Finding financial balance in life is never easy. I’ve been talking to a lot of individuals lately in my financial education workshops and I recently sat down with Jake who is 23 years of age and trying to do the best with the money he makes. In fact, he makes pretty good money working up in the diamond mines. He has $10,000 in an RRSP from a previous employer’s Group RRSP plan as well as another $6500 in cash.
Jake has an $11,000 loan from the purchase of a skidoo and a quad. The value of the quad and skidoo is about the same value of the loan.
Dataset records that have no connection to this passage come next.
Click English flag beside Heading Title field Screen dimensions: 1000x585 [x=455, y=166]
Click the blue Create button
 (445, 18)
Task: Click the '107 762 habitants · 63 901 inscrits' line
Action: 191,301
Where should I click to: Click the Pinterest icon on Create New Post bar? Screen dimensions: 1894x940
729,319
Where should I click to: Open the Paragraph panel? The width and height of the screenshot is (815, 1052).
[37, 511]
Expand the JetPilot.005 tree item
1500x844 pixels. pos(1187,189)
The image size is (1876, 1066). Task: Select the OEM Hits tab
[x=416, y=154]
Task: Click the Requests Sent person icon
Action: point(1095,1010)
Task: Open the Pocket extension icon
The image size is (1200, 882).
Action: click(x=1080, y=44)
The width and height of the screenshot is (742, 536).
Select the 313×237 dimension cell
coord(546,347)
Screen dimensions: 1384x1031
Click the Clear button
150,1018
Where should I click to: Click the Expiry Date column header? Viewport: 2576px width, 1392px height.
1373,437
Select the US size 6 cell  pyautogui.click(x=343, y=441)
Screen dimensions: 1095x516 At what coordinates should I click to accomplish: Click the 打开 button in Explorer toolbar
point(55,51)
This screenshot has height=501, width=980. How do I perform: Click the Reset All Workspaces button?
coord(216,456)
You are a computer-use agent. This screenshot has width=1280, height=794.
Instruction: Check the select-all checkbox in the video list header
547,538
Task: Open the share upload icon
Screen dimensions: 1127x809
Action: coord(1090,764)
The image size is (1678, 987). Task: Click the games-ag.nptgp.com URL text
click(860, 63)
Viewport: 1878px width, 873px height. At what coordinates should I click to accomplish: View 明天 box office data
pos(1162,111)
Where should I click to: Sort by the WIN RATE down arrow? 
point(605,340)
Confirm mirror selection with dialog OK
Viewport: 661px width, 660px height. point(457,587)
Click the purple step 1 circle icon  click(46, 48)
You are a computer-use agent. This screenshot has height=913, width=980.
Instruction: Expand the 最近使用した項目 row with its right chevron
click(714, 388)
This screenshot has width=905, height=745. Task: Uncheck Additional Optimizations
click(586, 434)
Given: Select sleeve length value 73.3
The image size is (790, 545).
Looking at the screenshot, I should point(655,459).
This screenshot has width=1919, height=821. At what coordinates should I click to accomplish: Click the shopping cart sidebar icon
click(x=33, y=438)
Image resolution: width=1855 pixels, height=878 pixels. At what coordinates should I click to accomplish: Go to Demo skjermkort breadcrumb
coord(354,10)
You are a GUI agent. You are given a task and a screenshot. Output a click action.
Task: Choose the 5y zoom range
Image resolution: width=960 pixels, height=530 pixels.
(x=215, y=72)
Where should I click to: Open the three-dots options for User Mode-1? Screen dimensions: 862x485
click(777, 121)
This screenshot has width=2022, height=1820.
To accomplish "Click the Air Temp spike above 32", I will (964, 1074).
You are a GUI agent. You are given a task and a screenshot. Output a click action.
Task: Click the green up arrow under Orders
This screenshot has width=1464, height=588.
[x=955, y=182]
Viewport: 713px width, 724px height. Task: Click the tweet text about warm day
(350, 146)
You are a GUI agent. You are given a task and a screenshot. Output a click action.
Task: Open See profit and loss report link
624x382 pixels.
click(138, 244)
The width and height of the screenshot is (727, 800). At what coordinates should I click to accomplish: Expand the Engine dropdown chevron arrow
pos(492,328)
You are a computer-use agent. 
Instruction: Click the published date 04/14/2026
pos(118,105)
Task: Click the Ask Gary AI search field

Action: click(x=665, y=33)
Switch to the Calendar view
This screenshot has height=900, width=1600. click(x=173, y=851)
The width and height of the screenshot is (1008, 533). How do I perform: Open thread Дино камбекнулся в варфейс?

Jake loves quading so much that he wants to buy a new quad that is the latest and greatest model.
New house or new quad?
Purchasing a new Quad is a purchase for lifestyle purposes. Although purchasing a new quad has financial impacts, it would be foolish to think it has positive financial impacts. When we talk about finding balance in our lives, we have to balance enjoying our lives against being financially responsible.
Jake is really passionate about this quad and to get the latest and greatest model, he will have to part with $15,000. Although Jake would love to keep a second quad around, he realizes that it will significantly hurt his ability to buy a house. When I positioned it this way, Jake decided it made financial sense to sell his current quad and skidoo, which will pay off the $11,000 so that debt will be wiped out. To buy the new quad, he has a couple of options:
- Finance the entire amount so he can use the $6500 to the purchase of a home
- Use the $6500 towards the new quad and finance the difference ($8500). This option would also delay the purchase of the house.
More on the house purchase
The house that Jake is looking to buy is a 4 bedroom house and he figures he can get $600 per month per roommate. He is currently renting a 3 bedroom condo with 2 friends and he figures these roommates would welcome paying $600 per month for a bigger place with a yard and more space. With $1800 per month of potential income, Jake figures he would have his mortgage payments and utilities covered.
If all of Jake’s assumptions are correct, this is a pretty good deal. He buys an appreciating asset; his renters help him pay the mortgage; and overall, he builds equity and wealth.
To buy the house, Jake was planning to cash out the $10,000 RRSP which would give him $8000 plus the $6500 he has saved puts him with a $14,500 down payment. Jake was not aware of the Home Buyers Plan.
Related article: Buying your first home
What does the finance guy say?
There’s no big surprise here but my suggestion is to make the house purchase a priority because of the many positive financial implications.
I get and understand the lifestyle is important especially for a 23 year old but the more money your put into depreciating assets like cars, quads and skidoo’s, the worse off you will be financially.
Here’s the part about balance
I suggested that Jake can find financial balance. Here’s my suggestion on how Jake can buy the new house and get the new Quad:
Instead of cashing out the RRSP, Jake is actually better off leaving the money in the RRSP and using the Home Buyers Plan (HBP). In fact, Jake should take the $6500 and put the money into RRSPs. At his tax bracket, he would get a tax refund of $2470.
If Jake uses the Home Buyers Plan, he now has $16,500 towards the down payment of the house ($2000 more).
The $2470 can then go towards the purchase of his new quad bringing the financed portion to only $12,500 which is not far off if current debt amount for the quad and the skidoo.
So what would you do if you were Jake? Do you have any other suggestions for Jake? Any thoughts to share?